26/06 ▒ JUSTICE ▒ Nier la déportation des homosexuels n'est pas un délit...

Hier, la cour d’appel de Paris a confirmé le jugement de relaxe rendu l’an passé en faveur d’Éric Zemmour

En 2021, dans un essai, il avait qualifié de "légende" la déportation d’homosexuels durant la Seconde Guerre mondiale. 

Les magistrats ont estimé comme en première instance que le délit de contestation de crime contre l’humanité n’est pas caractérisé.

Le 28 mai dernier, Éric Zemmour était à nouveau face aux juges.

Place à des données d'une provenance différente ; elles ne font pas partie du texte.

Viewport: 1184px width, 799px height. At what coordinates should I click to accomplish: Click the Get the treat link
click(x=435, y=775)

Il risquait d'être condamné à un an d’emprisonnement et 45 000 euros d’amende.

Les juges devaient trancher une question.

Au regard du consensus universitaire apparu au milieu des années 2000, est-il possible de nier les déportations d’homosexuels français par les régimes nazi et de Vichy, sans se rendre coupable de négationnisme ?

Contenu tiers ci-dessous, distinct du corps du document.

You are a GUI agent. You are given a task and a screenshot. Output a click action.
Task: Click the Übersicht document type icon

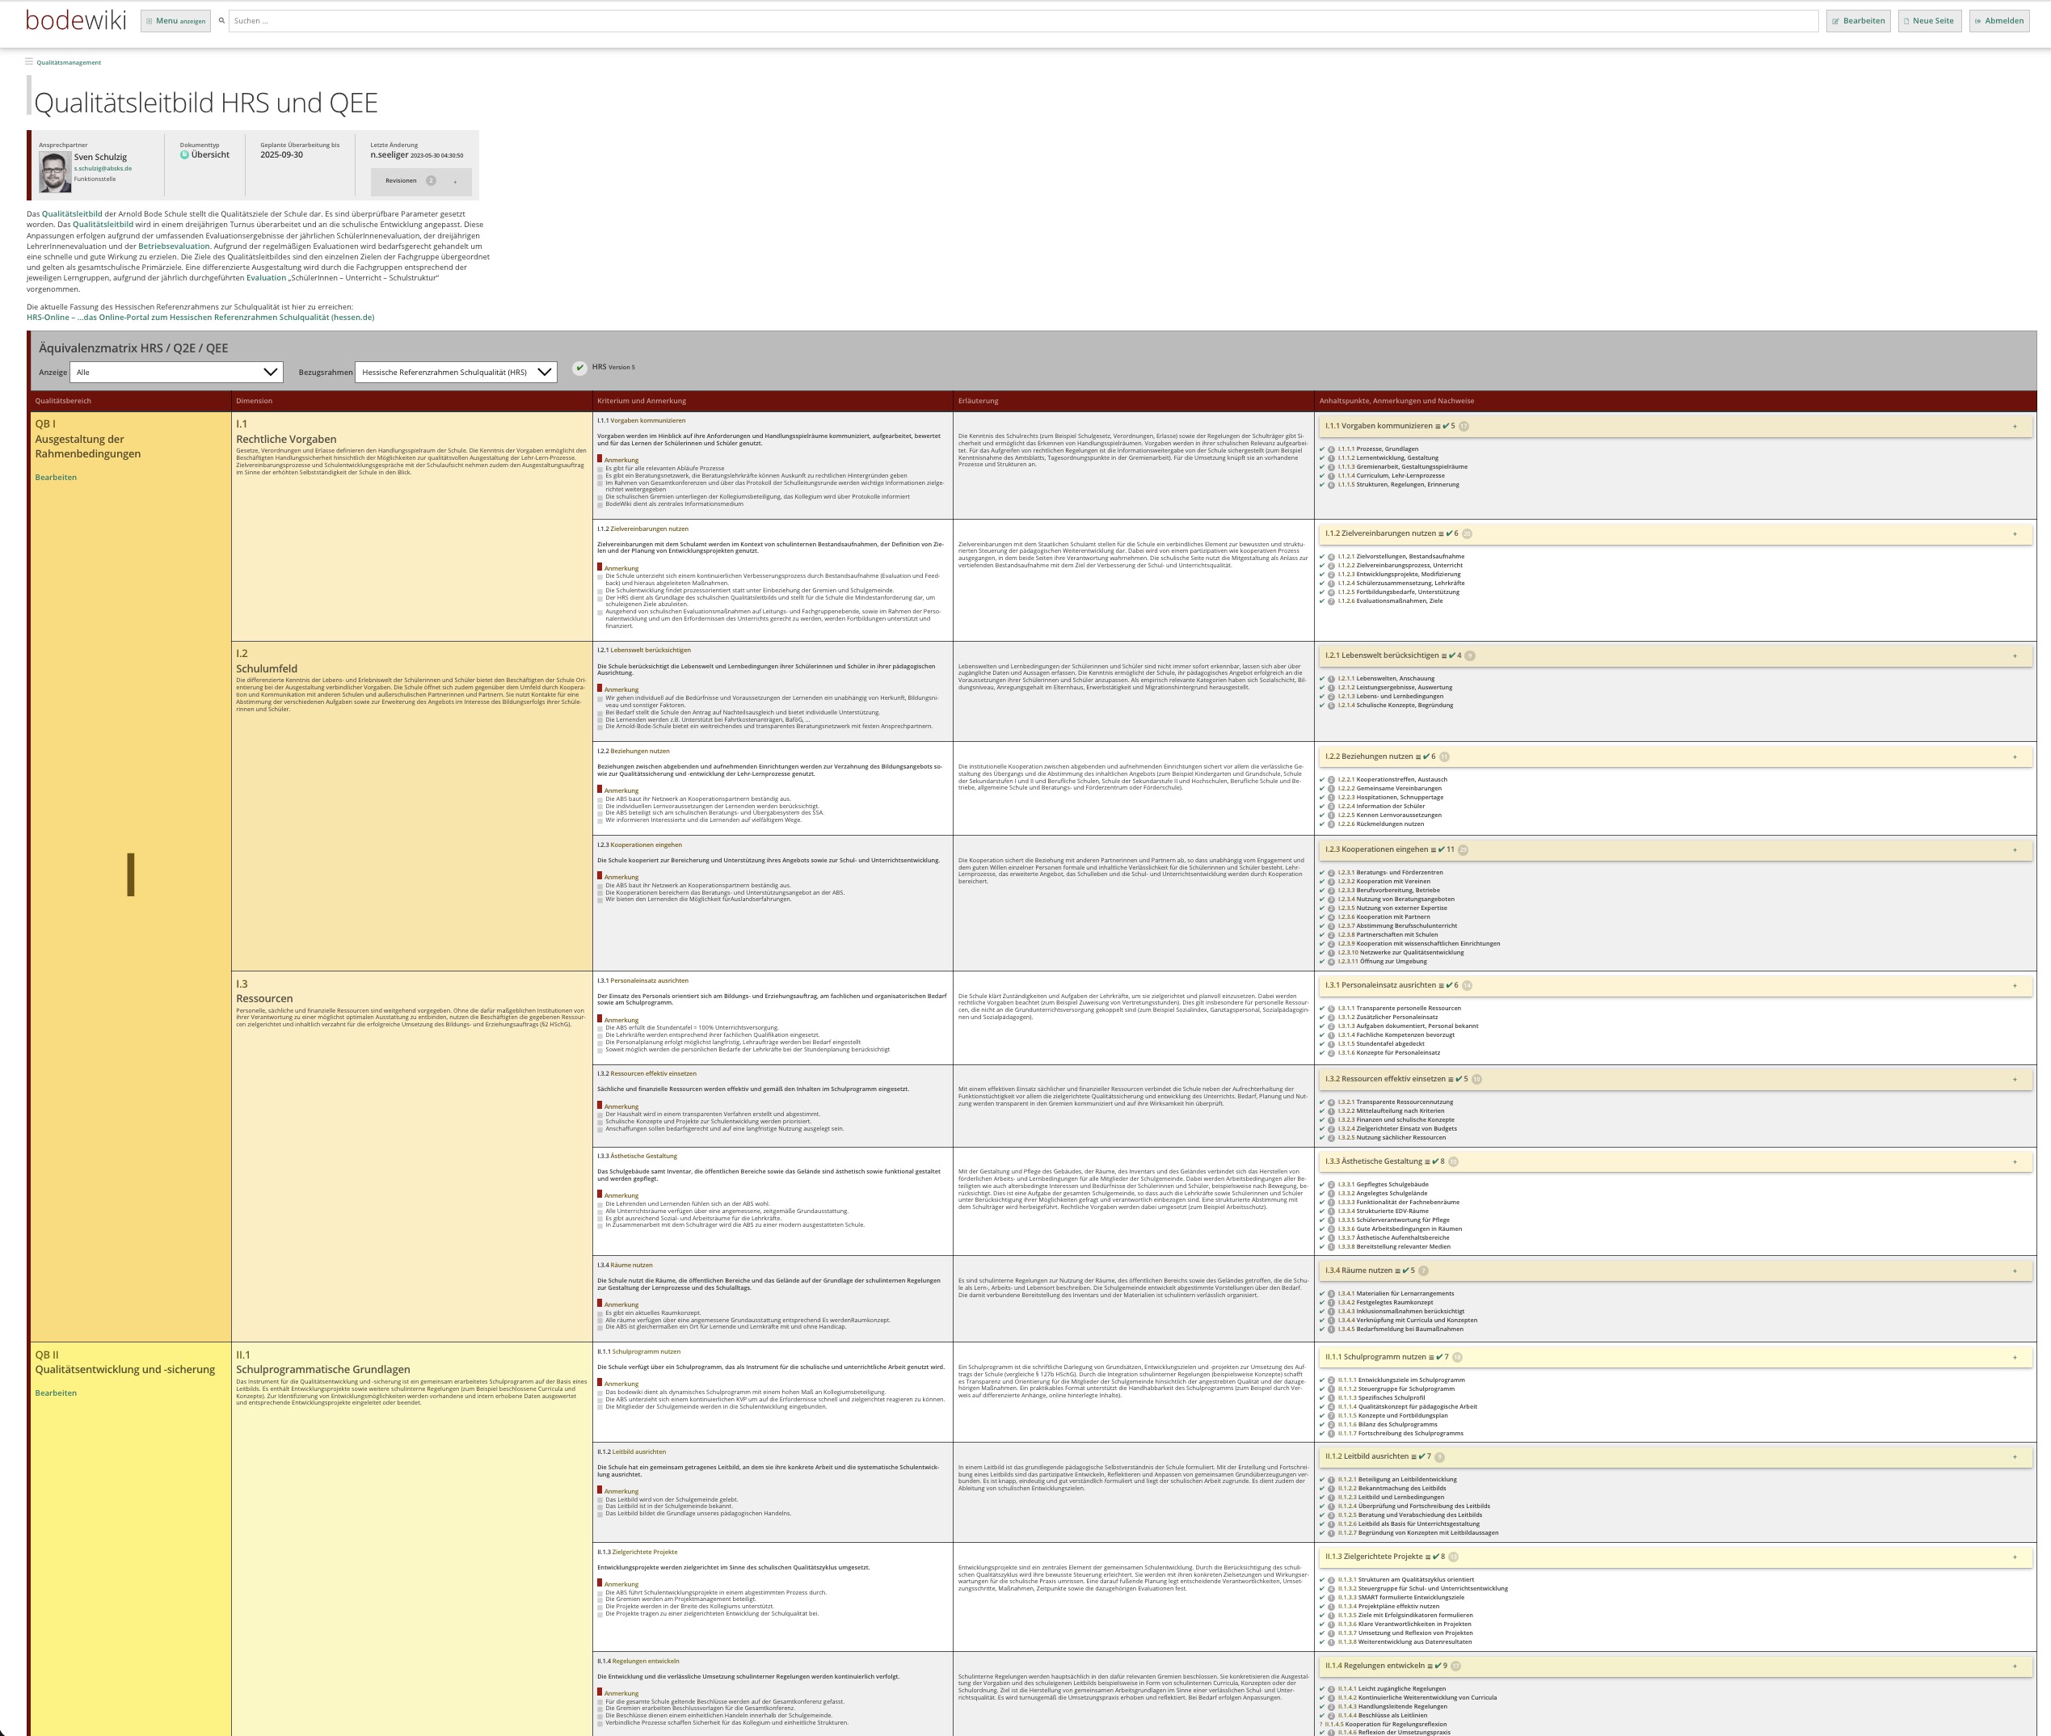click(184, 155)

À l’audience, neuf associations reprochaient à Éric Zemmour d’avoir remis en question les arrestations d’environ 500 homosexuels français et la déportation de 181 d’entre eux.

En première instance, le tribunal l’avait relaxé au motif que "ses écrits ne relèvent pas de la contestation de crimes contre l’humanité".

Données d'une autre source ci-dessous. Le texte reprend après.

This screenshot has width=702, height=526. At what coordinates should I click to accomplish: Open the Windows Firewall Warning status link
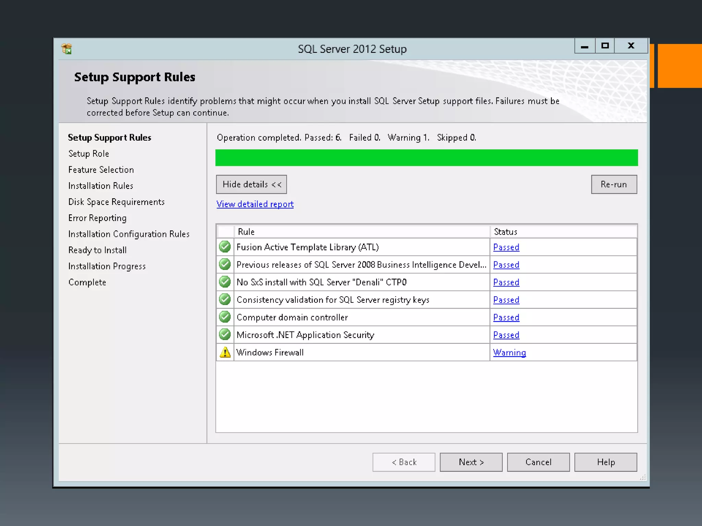(x=509, y=353)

Il estimait que, si Éric Zemmour avait remis en cause ces déportations, il résultait des débats que ces centaines d’arrestations n’entraient pas dans le champ des crimes contre l’humanité, lesquels doivent avoir été perpétrés pour des raisons raciales, politiques ou religieuses.

"Ce qui exclut les déportations décidées à raison de l’homosexualité" expliquait le jugement.

Le délit n’était donc pas établi.

La cour d’appel a retenu les mêmes éléments et a confirmé en tous points le précédent jugement.